Simply put, a coping strategy is a thought process, action, or series of actions that can be used to diffuse an unpleasant or stressful moment. Examples of emotional regulation strategies include meditation, deep breathing, exercise, and journaling.
“This is going to be very individualized,” Moubarak says. “Where one person may swear by meditation, another may struggle with sitting still for a few minutes. So, feel free to experiment. Ultimately, all that matters is that your coping strategy works for you.”
Also important: using it when you need it. At first, use your strategy whenever you need help calming down and re-establishing yourself in the present. Eventually, you can start deploying your strategy in more of a preventative mode.
Set realistic goals for yourself.
Establishing goals gives us something to work toward and helps us develop momentum when we’re able to achieve them. While we tend to associate goals with big events like running a marathon, starting a family, or earning an advanced degree, Moubarak says we can still reap the benefits when we seed our everyday activities with them. Think along the lines of taking a short walk around the neighborhood each evening, preparing healthier meals, or Zooming regularly with family or friends you can’t see in person right now.
“The key is to start small,” Moubarak says. “The smaller the goal, the easier it’ll be to achieve. And then you’ll be more likely to keep doing it.”
Create a new routine.
Indulgent as it felt wear only pajamas for the first few days of quarantine last year, that behavior quickly sloshed into virtually every corner of our lives. Now, much of the infrastructure that comprised our everyday lives before the pandemic has eroded. As a result, it can be hard to be present when you’re not exactly sure when, or where, you are at any given moment.
“Most of us do better when we have structure,” Moubarak says. “And so, spending all this time at home largely disconnected from the outside world can have a very disorienting effect that can drive some of the symptoms we’re trying to get rid of.”
To get back on track, start creating a new routine. You may decide to incorporate pieces from your routine before the pandemic, like running every morning, or you can take this opportunity to try new things.
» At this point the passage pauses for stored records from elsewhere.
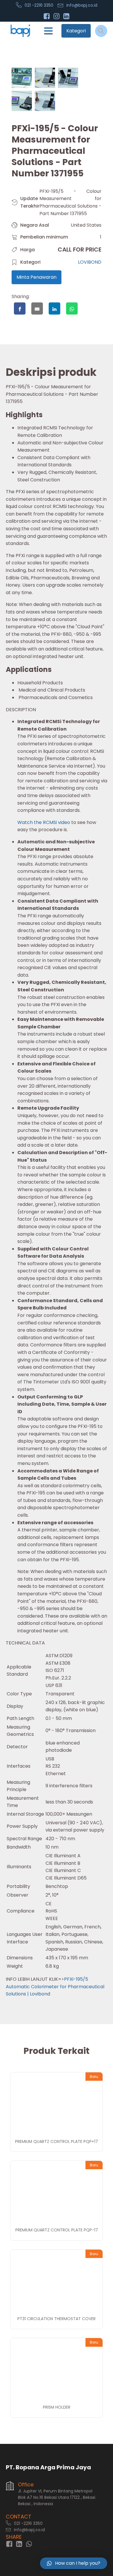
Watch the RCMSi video (43, 822)
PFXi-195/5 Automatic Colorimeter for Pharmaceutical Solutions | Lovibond (55, 1986)
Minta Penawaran (37, 277)
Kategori (76, 30)
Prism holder (56, 2407)
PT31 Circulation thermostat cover (56, 2319)
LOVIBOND (89, 262)
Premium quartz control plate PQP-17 (56, 2230)
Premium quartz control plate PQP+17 (56, 2141)
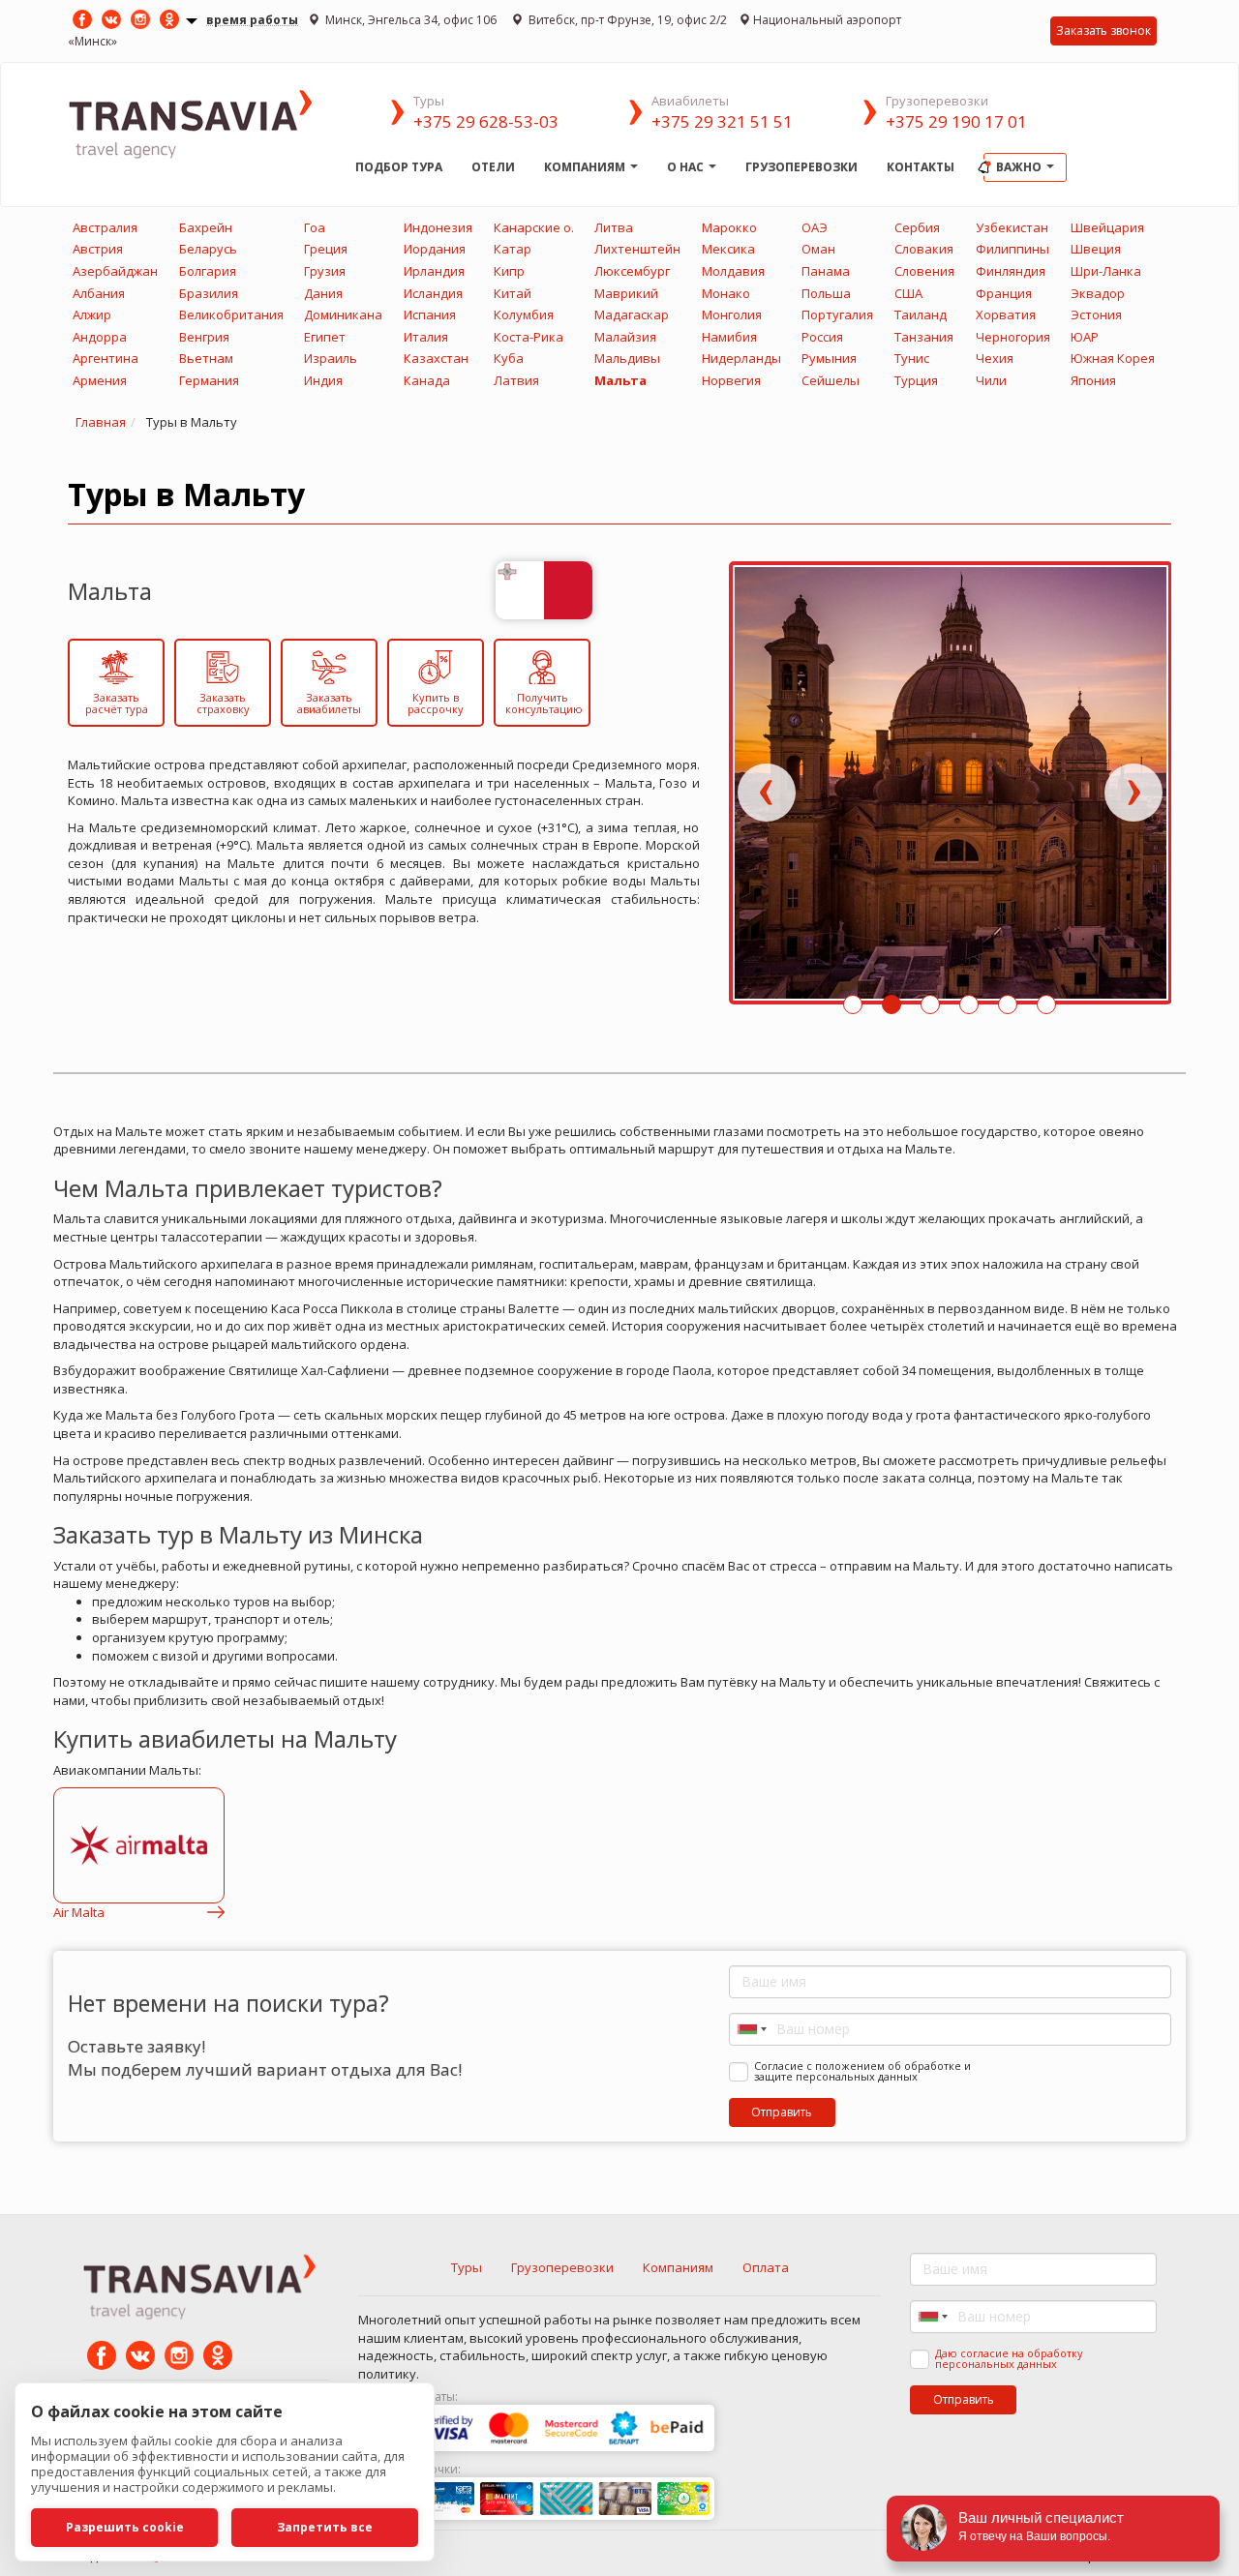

Either way, aim to break your day into phases with a combination of effective and rewarding acts.
Don’t be afraid to offer help – or to ask for it.
No one has been left untouched by the pandemic. But that doesn’t mean that we’re all experiencing it in the same way. If you find yourself on solid footing, check in on neighbors, friends, and family. It can be as simple as a text: “How are you? (Really.)”
“They may not open up to you right away, but they’ll know they can when they’re ready to,” Moubarak says. “And that can be a real lifeline for someone who’s struggling.”
If you’re the one who’s struggling, don’t be afraid to ask for help. If you’re not comfortable approaching someone in your life, find a professional. There are a couple ways to go about it. Your health insurance provider should have a directory on its website of in-network therapists in your area. If they don’t, or if you don’t have health insurance, Psychology Today enables you to search its therapist database by city, zip code, or name. There’s also one for support groups.
(If your condition necessitates urgent attention, please call 1-800-273-TALK (8255), the Suicide and Crisis Lifeline.)
“Don’t ignore your symptoms if they’re escalating: frequent panic attacks, insomnia, loss of appetite, for example,” Moubarak says. “They can be crippling, but they can also be treated by a professional. Help is available.”